The data ::
*****

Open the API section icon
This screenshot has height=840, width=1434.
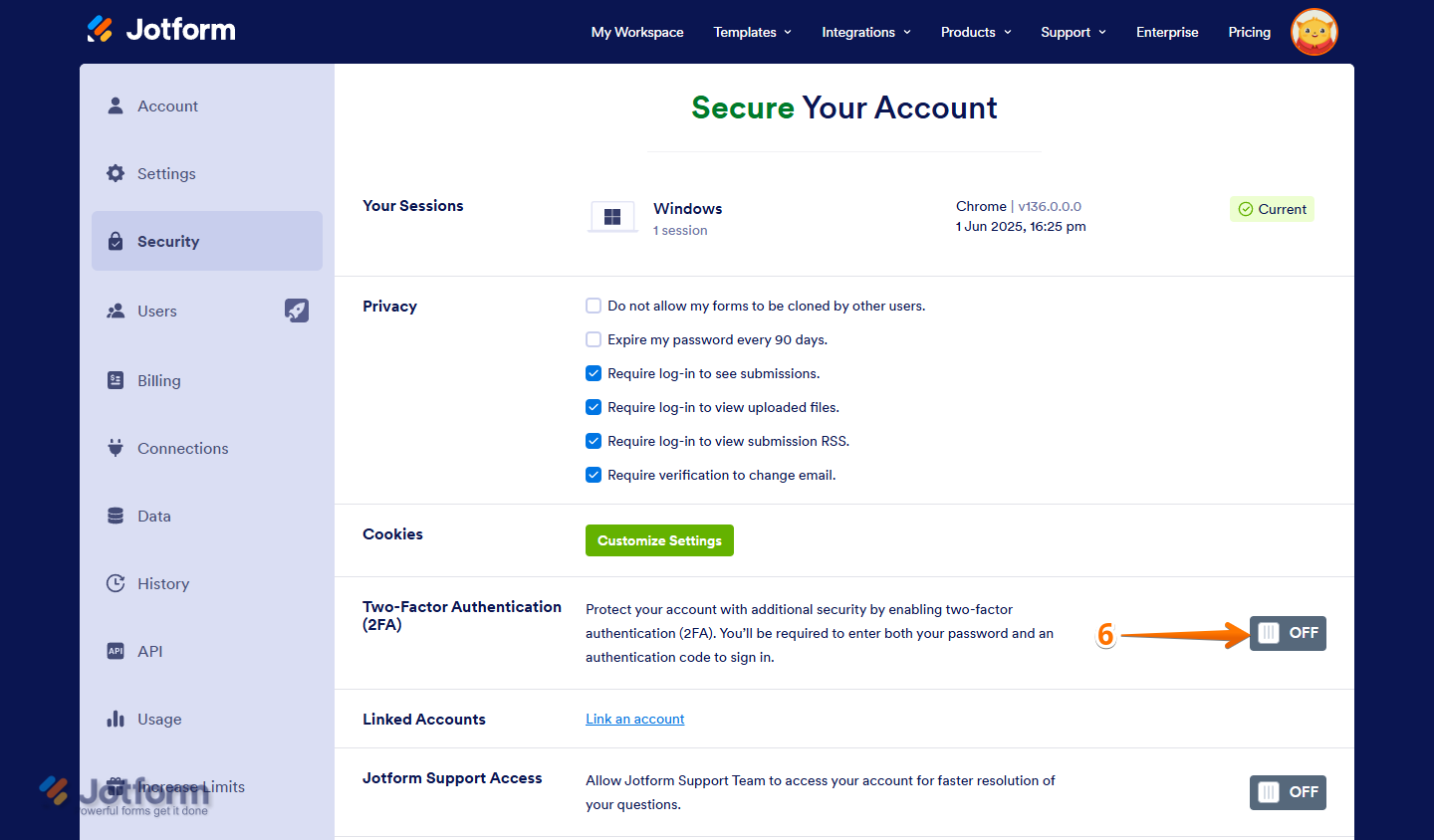(116, 651)
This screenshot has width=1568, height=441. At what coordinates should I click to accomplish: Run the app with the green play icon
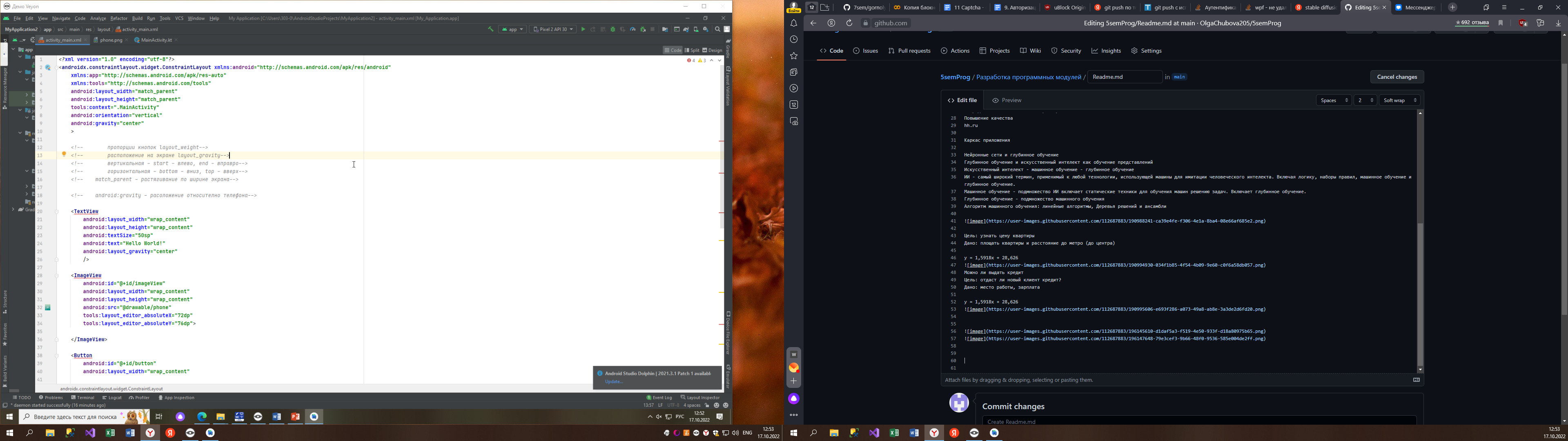click(x=583, y=29)
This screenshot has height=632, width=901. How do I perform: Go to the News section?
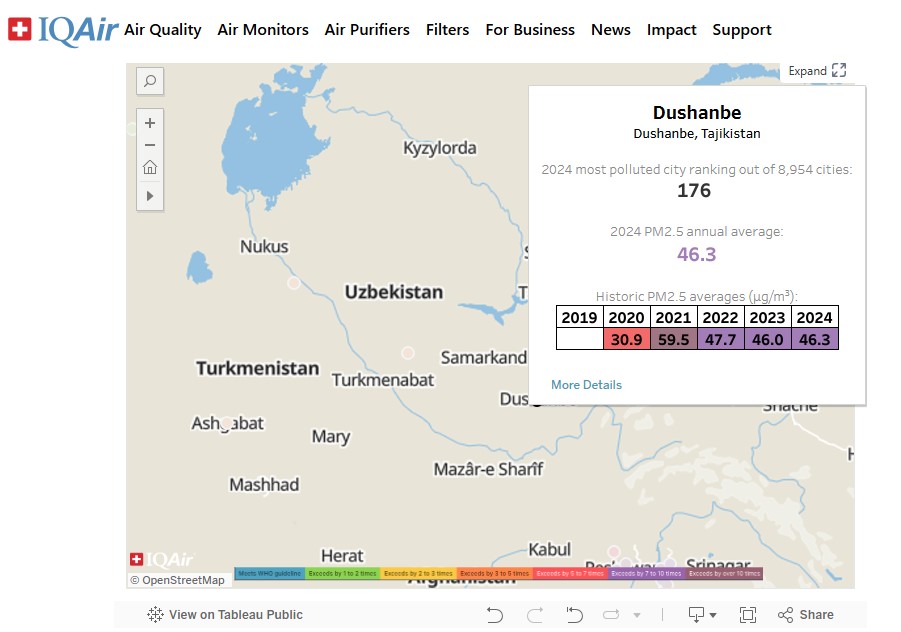point(610,30)
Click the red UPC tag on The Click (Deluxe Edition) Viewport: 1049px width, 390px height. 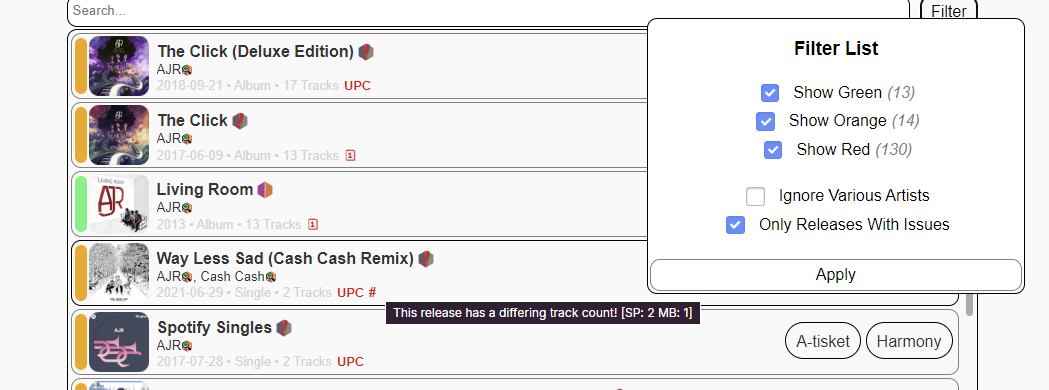point(357,86)
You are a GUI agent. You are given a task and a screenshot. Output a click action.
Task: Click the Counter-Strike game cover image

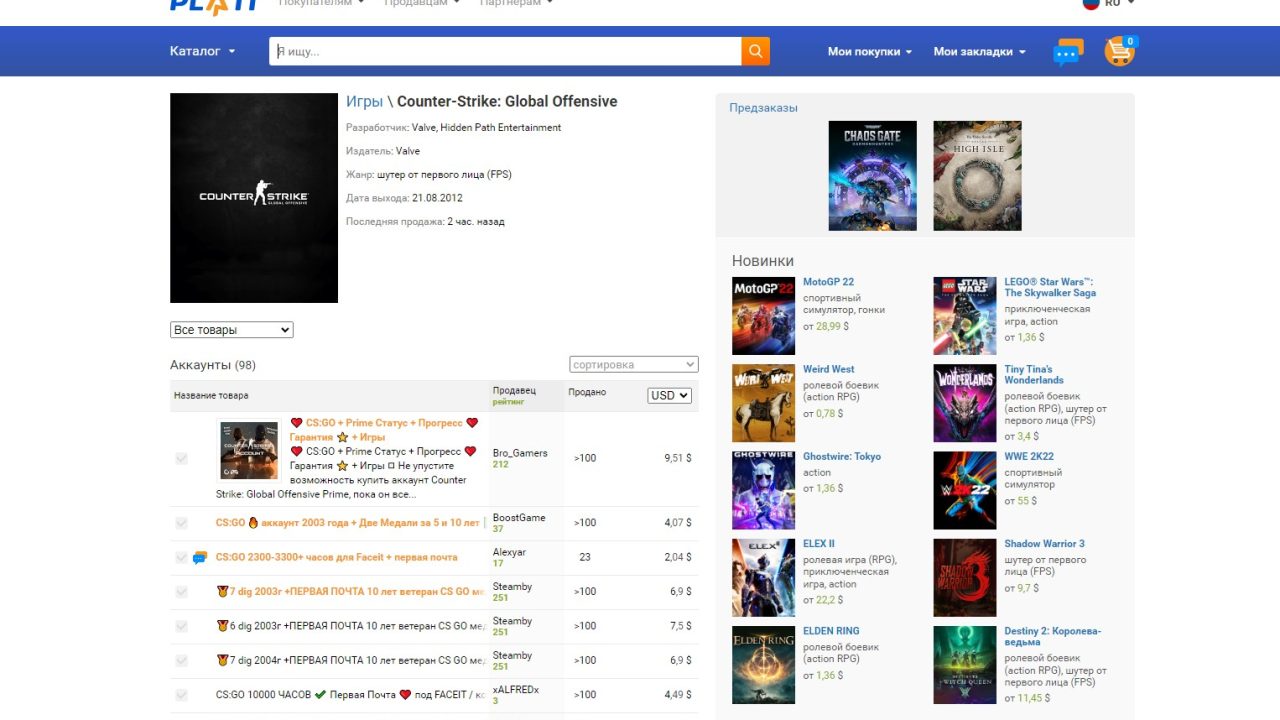[x=254, y=198]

*****

What to do :: What do the lines above say from the line containing "You are a GUI" through the last line? Quote them exactly, both ends included, and leave out the pictures.

Written response ::
You are a GUI agent. You are given a task and a screenshot. Output a click action.
Task: Click the Counter-Strike game cover image

[x=254, y=198]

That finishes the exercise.